> [Set of tasks]
a) From the post about the Sun City Girls song, list the musical styles named as part of Bishop's usual blend in his live sets.
b) Answer these questions from the post about the Sun City Girls song, each on its own line:
(i) Which city did the writer drive to, and from where?
(ii) How is Bishop described in terms of heritage?
(iii) What is "Radio Morocco" a cover of?
c) Carry on the post about the Sun City Girls song from its last sentence.

> [Quoted passage]
Song of the Day: Sun City Girls “Radio Morocco”

Sun City Girls

Song of the Day: Sun City Girls “Radio Morocco”

Last night I drove up to Baltimore from DC to catch one of my absolute favorite working musicians perform: Sir Richard Bishop. Bishop is a Lebanese-American guitar genius who made his name in possibly the single craziest, most demented and storied underground rock band of all time, Sun City Girls. I’ve seen Bishop solo a number of times, but this one of the best gigs I’ve seen him play. While Bishop brought his usual blend of jazz, Indian classical and Middle Eastern inspired guitar meditations that tend to be the meat and potatoes of his live sets, he threw the Sun City Girls fans in the room a bone by playing a couple of Sun City Girls rarities. One of those rarities was “Radio Morocco”, which got me to reach for my Sun City Girls records when I got home and listen to the original. Curiously, the track comes from an unlikely source: it is a cover of the station identification theme used by Radio Tangier in the late 70’s-mid 80’s (and heard by the group during their travels in Morocco). The group dig into the melody and pull out the 70’s psych rock elements including adding elements of captured radio chatter. The track documents Sun City Girls at their best: drawing inspiration from unlikely sources, filtering those sources through their own sensibilities and spitting them out as something completely unrecognizable.

> [Data shown]

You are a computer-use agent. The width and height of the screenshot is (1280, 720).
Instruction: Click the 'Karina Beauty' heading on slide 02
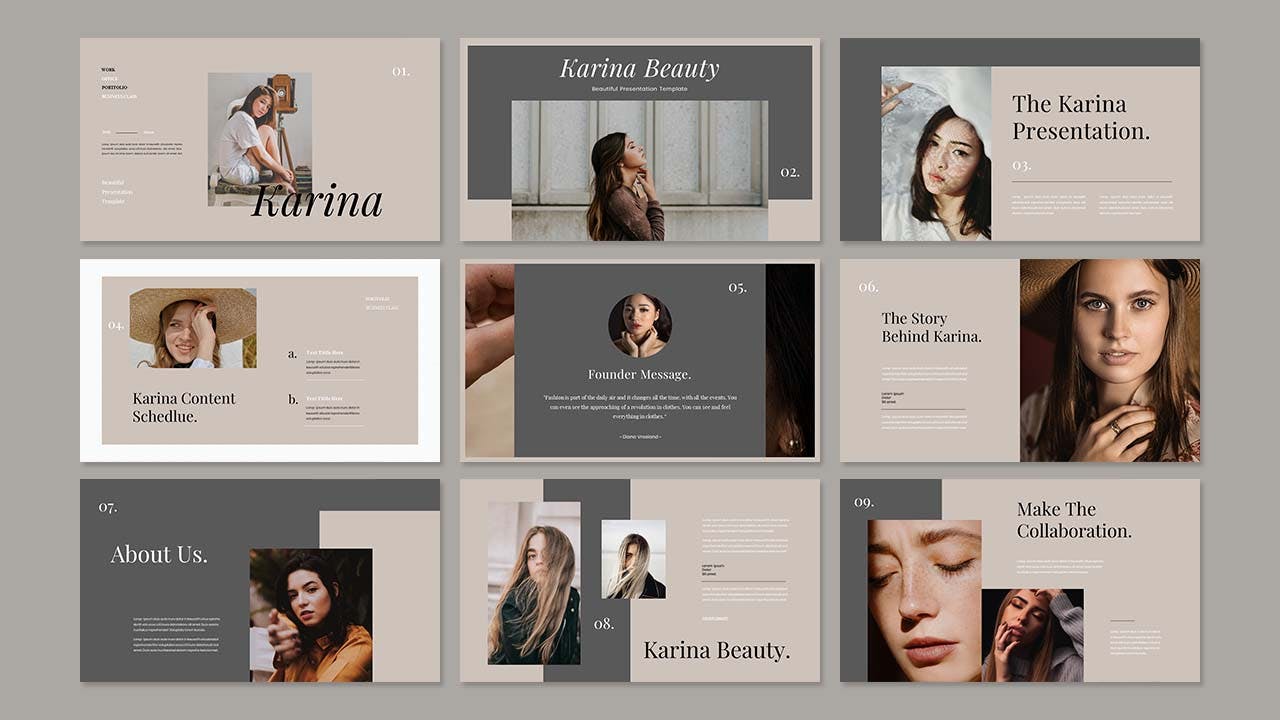[639, 69]
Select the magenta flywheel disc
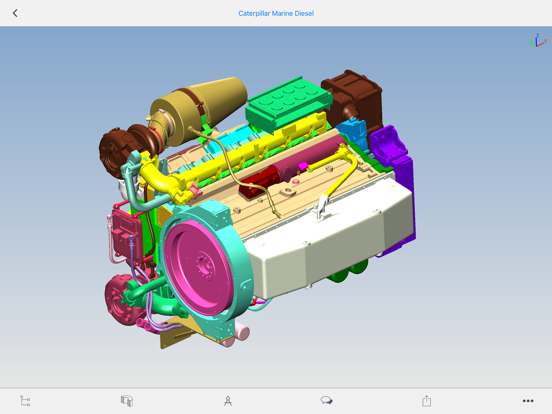Image resolution: width=552 pixels, height=414 pixels. (199, 268)
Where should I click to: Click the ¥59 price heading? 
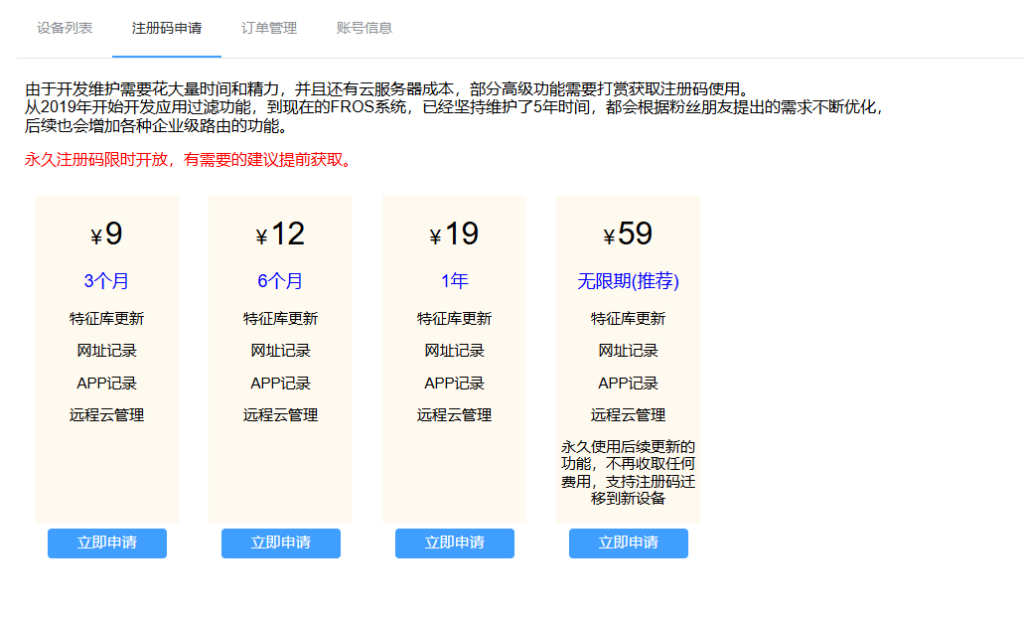click(628, 234)
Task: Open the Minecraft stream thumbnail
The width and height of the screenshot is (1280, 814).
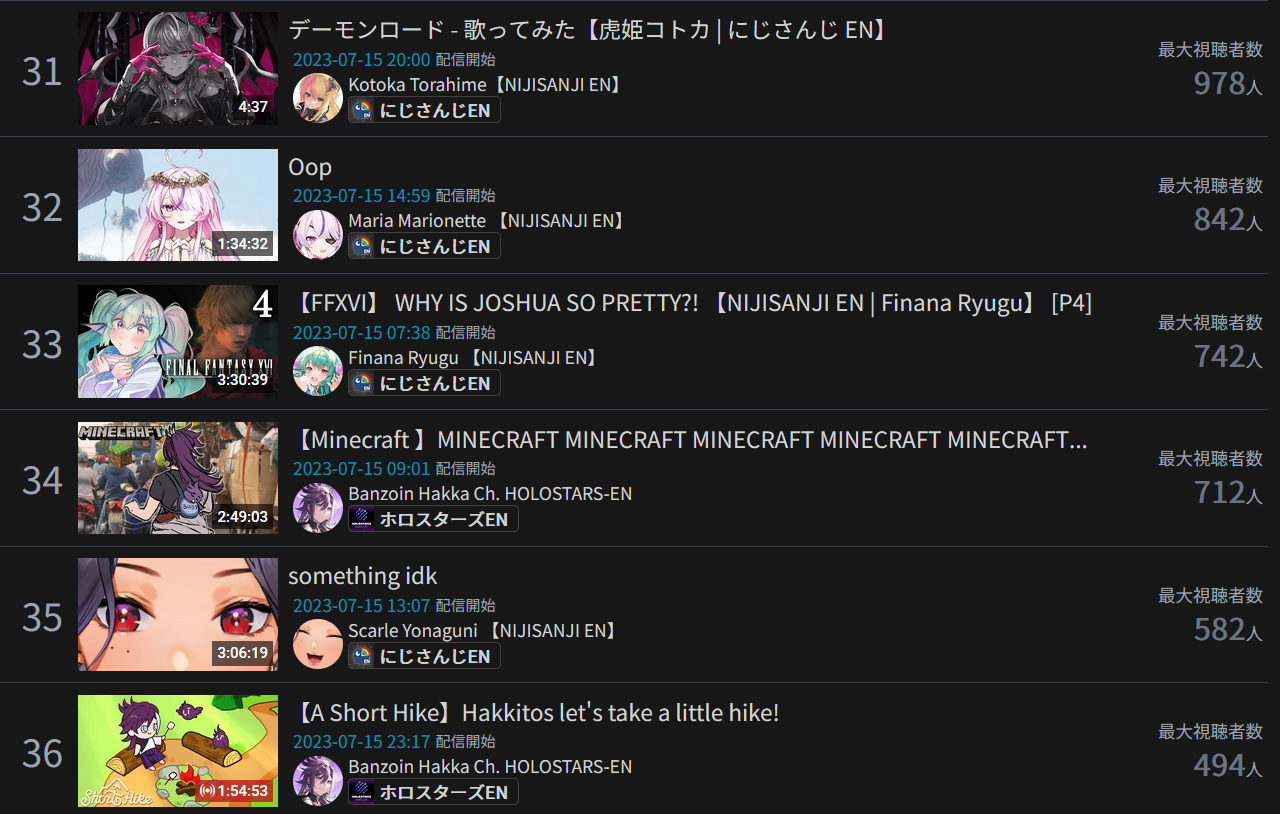Action: point(178,478)
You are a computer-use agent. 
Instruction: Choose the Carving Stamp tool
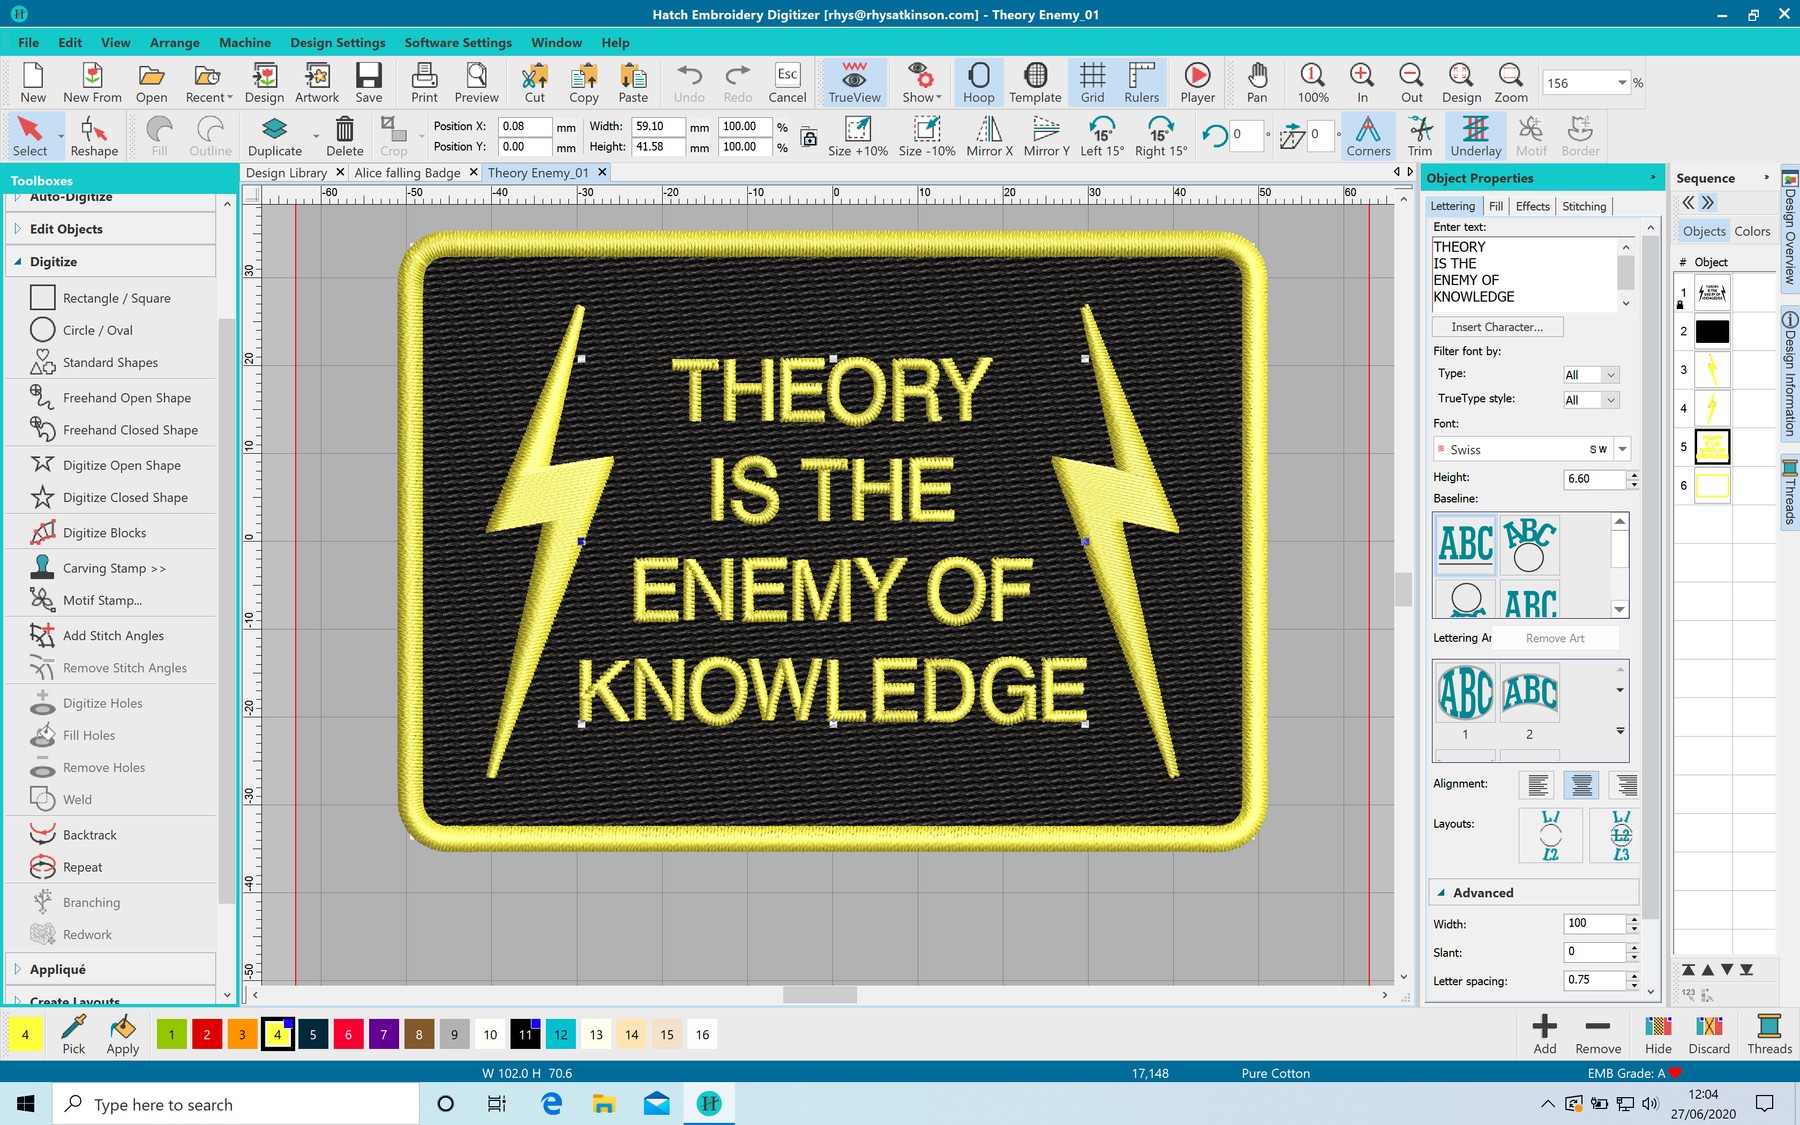click(113, 568)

> [Results]
a) Jazz, Indian classical, and Middle Eastern inspired guitar meditations.

b)
(i) Baltimore, from DC.
(ii) He is described as Lebanese-American.
(iii) The station identification theme used by Radio Tangier in the late 70's to mid 80's.

c)
Sun City Girls are a group whose legend largely proceeds them. The group was composed of brothers Alan Bishop and Richard Bishop along with drummer Charlie Gocher and was founded in Phoenix, Arizona in 1979. Along the way, Sun City Girls eventually moved to Seattle and became a staple of the Pacific Northwest underground, which is how I first heard them. The group originally began as Paris 1942 and included former Velvet Underground drummer Maureen Tucker. The Bishop brothers eventually split with Tucker, recruited Gocher from the Phoenix open mic scene and named themselves after the nearby Sun City Retirement community. The group sounded like nothing else on the Phoenix or any other underground scene, their music oscillating between the sublime and the farcical with everything else in between. The group traveled extensively, particularly in Asia, North Africa and the Middle East incorporated influences from the music of each, along with absurdist theater and free jazz. The Girls sang in both English as well as invented languages intended to sound like the various cultural influences that they borrowed. Sun City Girls records included everything from ear bleeding free jazz freak outs, Ennio Morricone covers, spoken word poetry, skits, beautiful Middle-Eastern music, psych rock, straight ahead jazz, gamelan music (the group actually purchased a 2 thousand pound gamelan in Indonesia and shipped it back to the US) and just about anything else you could imagine. Often several or even all of these elements would appear on the same record. The band recorded prolifically and have close to 60 official and self-released records.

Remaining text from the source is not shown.